Anche Alessandro Borghi ha partecipato al red carpet dedicato al film The History of Sound al Festival di Cannes, confermandosi uno dei volti più amati del cinema — anche a livello internazionale. Per la storia d’amore e musica con protagonisti Paul Mescal e Josh O’Connor, diretta dal regista sudafricano Oliver Hermanus, l’attore romano vola a Cannes e cattura l’obiettivo dei fotografi con il suo fascino magnetico.
Non è facile, ma forse per lui sì. Perché con i suoi ruoli iconici e il suo carisma autentico, Alessandro Borghi ha davvero conquistato tutti. E lo ha fatto anche stasera, 21 maggio 2025, con un completo dalla doppia anima — bianco e nero — perfetto equilibrio tra sartorialità e disinvoltura, accentuato dal foulard a pois che sostituisce elegantemente la cravatta tradizionale.

Il film protagonista della serata racconta la storia di Lionel (Paul Mescal), un cantante di talento originario del Kentucky rurale, cresciuto sulle canzoni che suo padre cantava sul portico di casa.
Nel 1917, Lionel lascia la fattoria di famiglia per frequentare il Boston Music Conservatory, dove incontra David (Josh O’Connor), un affascinante studente di composizione musicale, che verrà presto arruolato verso la fine della guerra.
Nel 1920, i due trascorrono un inverno camminando tra le foreste e le isole del Maine, raccogliendo canzoni popolari da preservare per le generazioni future. Negli anni successivi, Lionel viaggia per l’Europa, costruendosi una vita nuova, fatta di successo e felicità, sperimentando anche nuovi amori. Eppure, resterà sempre attratto dai ricordi del suo breve e intenso legame con David, cercando di comprenderne a fondo l’impatto.

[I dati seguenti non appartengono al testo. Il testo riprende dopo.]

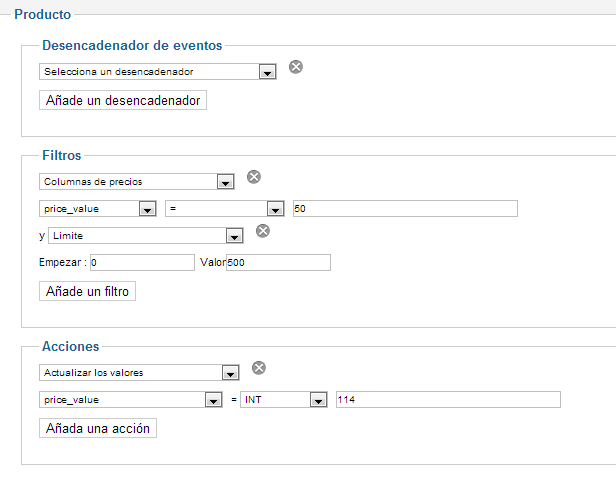616x480 pixels.
Task: Focus the filter value field containing 50
Action: [x=404, y=208]
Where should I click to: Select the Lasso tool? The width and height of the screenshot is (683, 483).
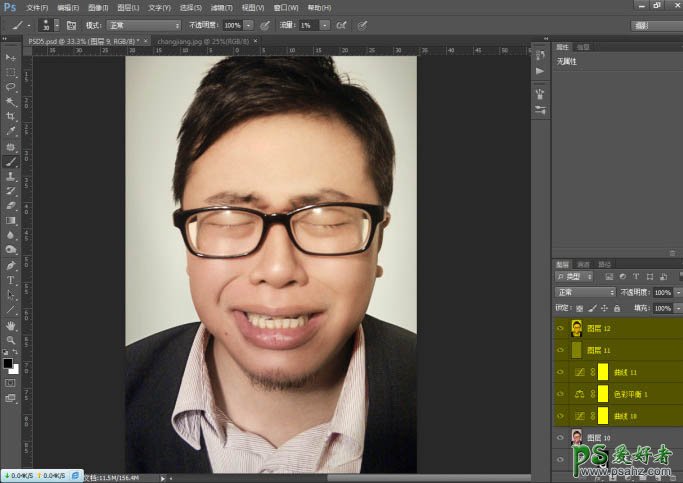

Alla fine, un frammento del loro lavoro condiviso rivelerà perché quella connessione ha continuato a risuonare così forte nel tempo.
Una storia d’amore per l’amore stesso — e per la musica — quella celebrata stasera con star del calibro di Naomi Campbell, Elsa Hosk, Coco Rocha e, naturalmente, Paul Mescal. Grande assente dal red carpet, invece, il co-protagonista del film, Josh O’Connor.